In addition to the argument that the Bible is true because it says it is true, Apologetics also cite early Christian scholars as evidence. No, I don't mean they cite the works of these early Christian fathers, they cite the existence of such people. The supposed lives of these men are used as evidence supporting Christianity, not just what they put down on paper. For example, Ignatius of Antioch, who lived some time between 50 AD and 115 AD (we're not sure, precisely) has become the lynchpin of the Roman Catholic claim to world mastery.
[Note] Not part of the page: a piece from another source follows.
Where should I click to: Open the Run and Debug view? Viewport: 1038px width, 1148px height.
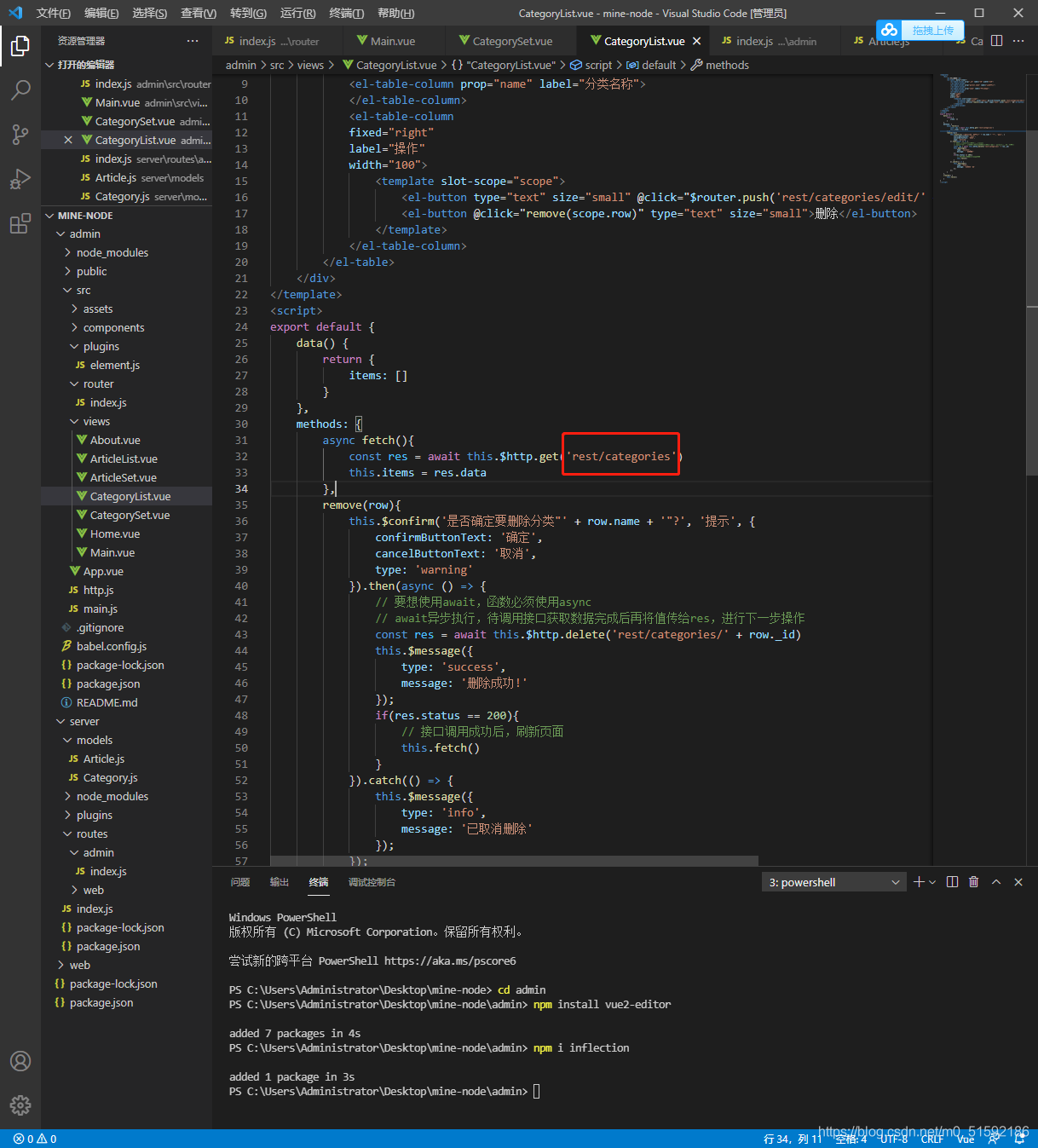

According to the story, Ignatius was martyred when Emperor Trajan (a man for whom an astonishingly large amount of historical records exist, and who was, in truth, a relatively benign and harmless man as far as Roman Emperors go) took offense to the man for some unexplained reason, and rather than having him tried and executed in Antioch sentenced him to be killed by wild beasts in the Colliseum of Rome. (This is doubly odd, given that, if that's what Trajan wanted to happen, Antioch had a Colliseum of its own that they could have used.)
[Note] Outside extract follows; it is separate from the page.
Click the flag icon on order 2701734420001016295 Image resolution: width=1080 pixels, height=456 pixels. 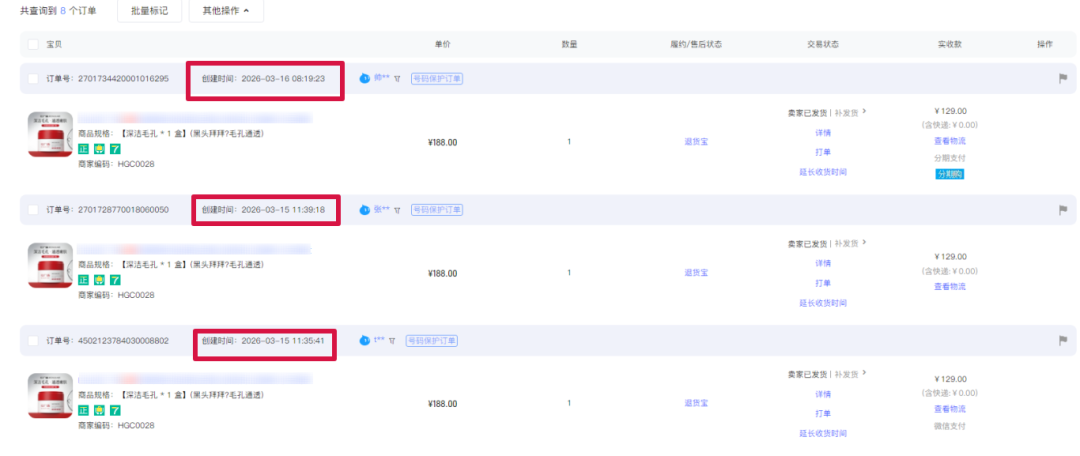point(1063,79)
We are asked to believe that the Emperor, who was at the time assembling his armies for the coming war with Parthia, took time out of his war preparations to assign an entire battalion of soldiers to bring bring Ignatius to Rome by way of a long and circuitous land-route that gave Ignatius the opportunity to meet and greet notable Christians nearly every step of his way. Supposedly along this four month long journey, Ignatius wrote fifteen letters to various individuals, including the Virgin Mary and a Christian bishop who wasn't even born by the time Ignatius supposedly died. Miraculous!
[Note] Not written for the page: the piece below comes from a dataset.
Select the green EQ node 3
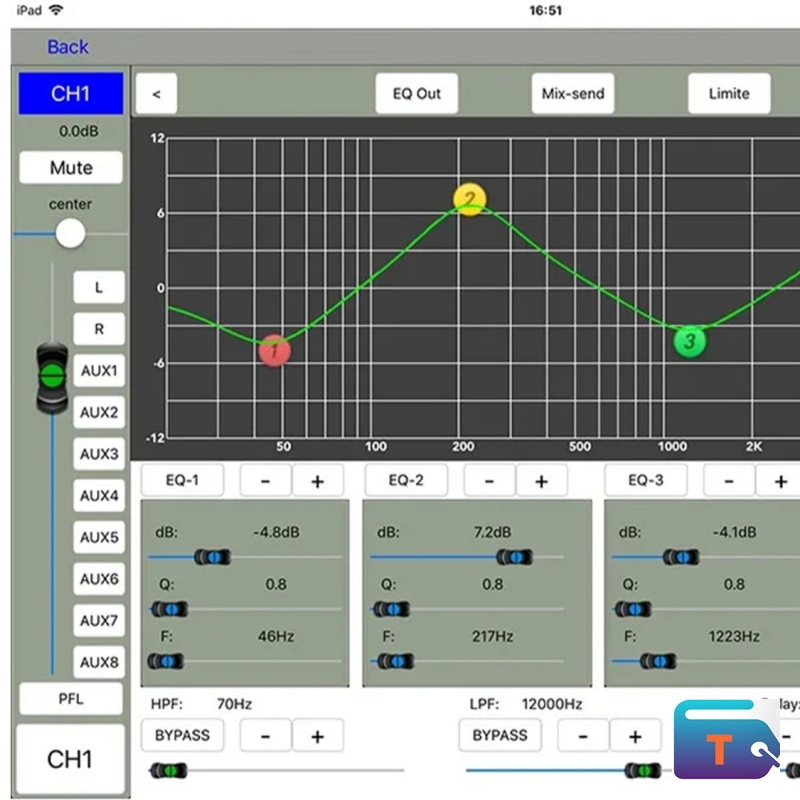Screen dimensions: 800x800 click(x=689, y=342)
Of course, the importance of these supposed letters is not to supply historical accuracy to the story, but to bolster Catholic doctrine. Ignatius's letters are filled to the brim with Fourth Century orthodoxy, telling the faithful how they are supposed to live their lives under the benign rule of the Church, how they are supposed to follow the doctrine supplied by the church, and how they are supposed to live their lives as good Christians. Note I saidFourth Century orthodoxy. Coming from the supposed pen of a Second Century martyr. Amazing how that happens. In addition, Ignatius is used as the "connecting authority" between the early so-called "Christian Jews" and the first true Christians. (The first Roman bishop to identify himself as "Pope", Anicetus (who reigned over the church between 156 and 166 CE) -- did so supposedly after being named as such by Ignatius. Similarly, Clements, Justin Martyr, and Irenaeus are all used in a similar manner to Ignatius, as if the fact that they existed at all validates Christian doctrine, as if, somehow, the fact that a person living in the Second or Third Century somehow proves that a person in the First Century actually existed.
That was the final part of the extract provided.